Southland Tales

There are plenty of bad movies out there.  But Southland Tales is a truly WTF viewing experience so incomprehensibly convoluted you're not quite sure what to think.  Director Richard Kelly's debut feature, Donnie Darko (2001) made him the darling of the indie circuit, gathering a cult of likeminded Lynchian followers who adored the film's esoteric aesthetic involving time-travel, teen angst and the apocalypse.  But it was six years before he got another shot to prove his first success was no fluke.  Unfortunately, it turns out, it was. 

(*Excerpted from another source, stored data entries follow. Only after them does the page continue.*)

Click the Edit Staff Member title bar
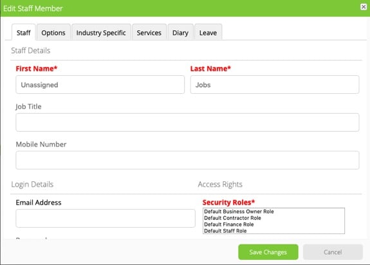 coord(185,8)
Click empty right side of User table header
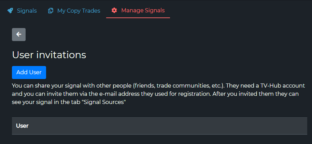Screen dimensions: 312x144 pyautogui.click(x=205, y=126)
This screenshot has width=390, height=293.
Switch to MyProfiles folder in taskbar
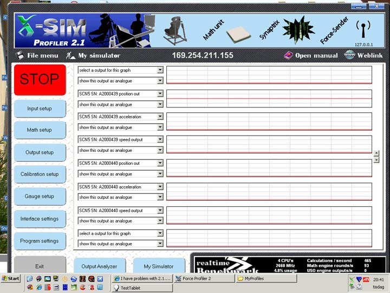point(265,278)
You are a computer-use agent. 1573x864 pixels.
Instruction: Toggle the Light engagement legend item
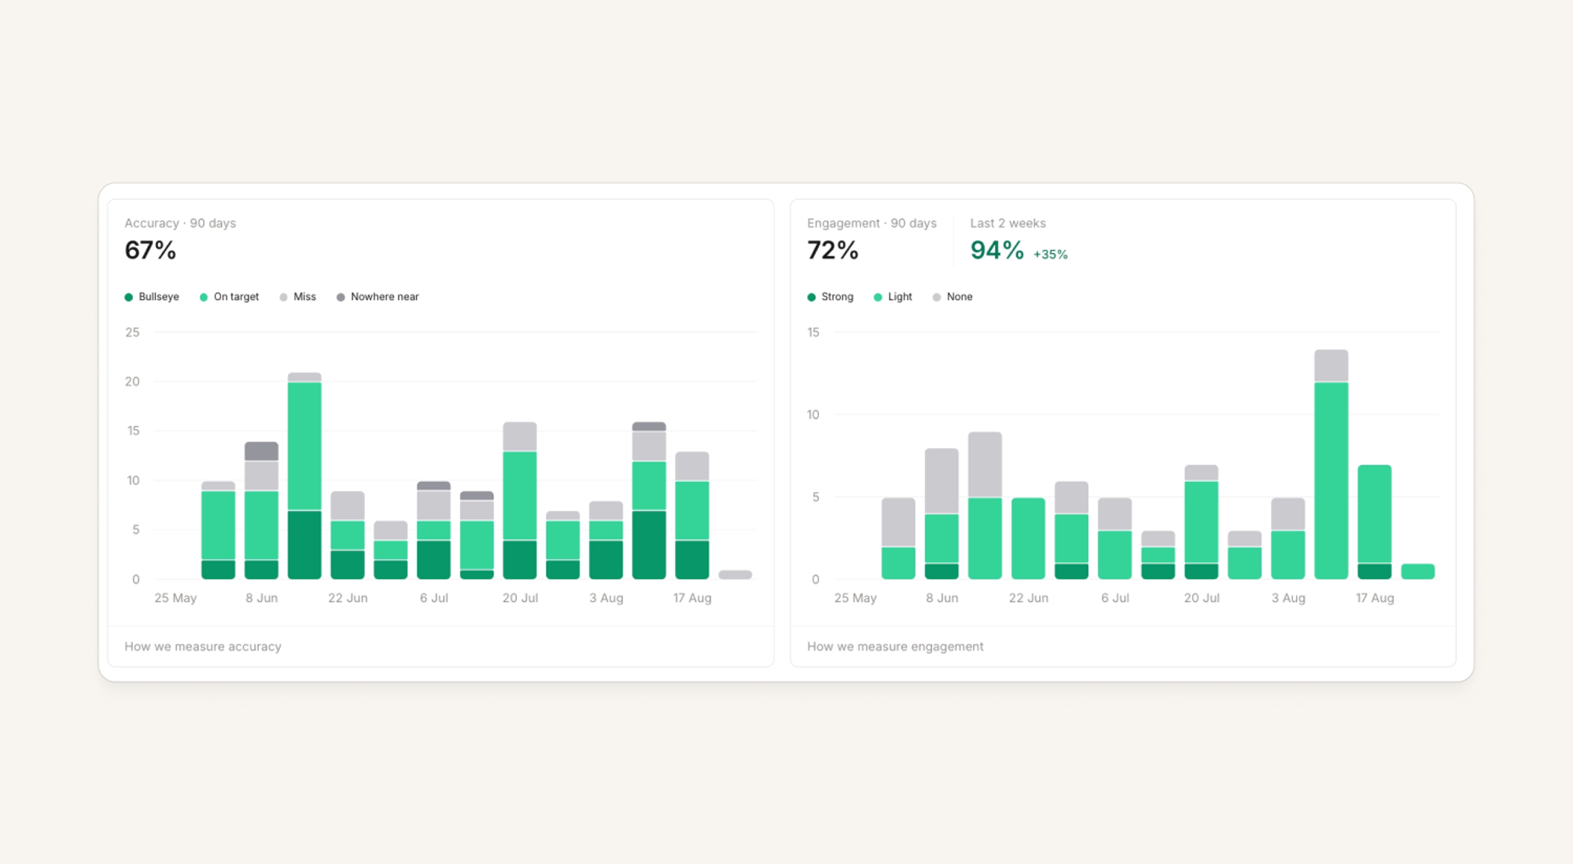893,296
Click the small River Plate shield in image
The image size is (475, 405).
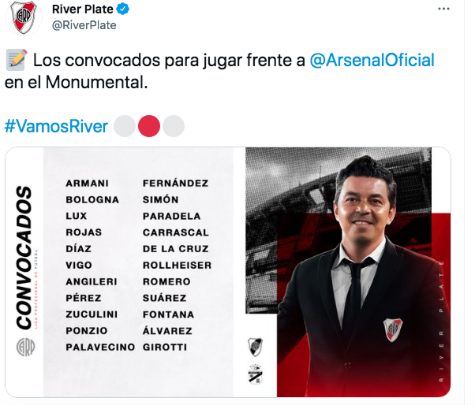[x=255, y=347]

Ostensibly a black comedy skewering the concepts of celebrity, politics and terrorism, Southland Tales features one of those IMDB cast lists that defies all probability, including Dwayne Johnson, Justin Timberlake, Mandy Moore, Sarah Michelle Geller and a handful of second tier SNL comedians.  There's a plot involving kidnapping, political subterfuge, porn stars and a tear in the space-time continuum, but Kelly uses it more like a dry erase board, removing and rearranging connections in a pretentiously stream of conscious fashion.

 

There are a few fun moments to pull out of this hectic grab bag of sound and fury, like the unexplained musical segment with Timberlake and the parade of familiar faces like John Larroquette, Christopher Lambert, Wallace Shaw and Poltergeist's Zelda Rubinstein.  It's obvious Kelly is enamored with the absurd, but hardly any of this plays as comedy, let alone satire...which requires an entirely different set of skills.  Southland Tales operates on an entirely unique cinematic wavelength; good, bad or indifferent. 

 

Arrow Video's two-disc limited edition Blu-ray features a new 2K restoration approved by Kelly and DP Steven Poster, including both the 145-minute theatrical cut and the 160-minute Cannes cut.  Additional extras include an audio commentary, new in-depth retrospective (that makes the feature much more interesting to watch afterwards), archival featurettes and collector's booklet.